Chlorine has to be inhaled to kill or maim, and mustard gas must come in contact with a large area of exposed skin before it can seriously injure.
But a tenth of a gram of sarin, touching the body anywhere, is a lethal dose.
Troops who have the training and equipment to deal with chemical weapons must wear respirators and protective suits. Every piece of equipment touched by the chemical must be thoroughly washed before it can safely be used by anyone without protection.
But these suits are hot and heavy. Even in temperate climates, a soldier’s efficiency can be halved after only a few hours in his gear. On the high veld wearing chemical protection gear led to heatstroke-not lost efficiency.
The South African Defense Force had never worried much about the threat posed by chemical weapons. Faced with limited funds and a severely limited threat, they’d concentrated on other areas. Most of the SADF’s real-world experience with chemicals involved the ubiquitous CS, or tear gas. Line troops were only trained to use gas masks, and commandos and other defenders weren’t issued any protection at all.
The men defending Potgietersrus never had time to complain.
When the first shells burst over their trenches and foxholes, those few regulars who still carried them quickly donned their gas masks.
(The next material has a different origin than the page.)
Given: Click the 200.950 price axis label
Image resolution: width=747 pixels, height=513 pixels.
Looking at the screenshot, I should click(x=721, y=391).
But by the time they turned to face the oncoming enemy, the sarin was already killing them.
A nerve agent works by interfering with the nervous system, causing signals to be blocked, amplified, and generally scrambled. In seconds, hundreds of men were dying-staggering around wildly in their foxholes and tearing, at their masks in a futile effort to breathe.
The brigade died in a five-minute bombardment.
Boerson knew what was happening, but he couldn’t control the panic flooding over him as he saw his death approaching. He ran inside, searching frantically for a room whose windows hadn’t been shattered by the bombardment. The mist finally found him crouched in the cellar, trying to seal a leaky door with tape.
He suddenly felt dizzy, and his skin was instantly covered by a thick sheen of sweat. He felt sick to his stomach. His hands were already growing heavier as he struggled with the roll of tape. Then they took on a life of their own, and he fell, legs and arms twitching, onto the floor. His lungs were bursting. He had to breathe. He needed air. Clean air. The South African brigadier vomited onto the floor.
Random bursts of pain surged through him as his synapses fired uncontrollably, mixing with sensations of heat, cold, and motion. Every sensor his body had was going wild.
Piet Boerson had just enough coordination left to roll over. With one last desperate gesture, he grabbed for the tape he’d dropped, but then the sarin reached his brain cells. He flickered mercifully into unconsciousness. A few seconds later his brain stopped telling his heart to beat. From beginning to end, he had taken less than thirty seconds to die.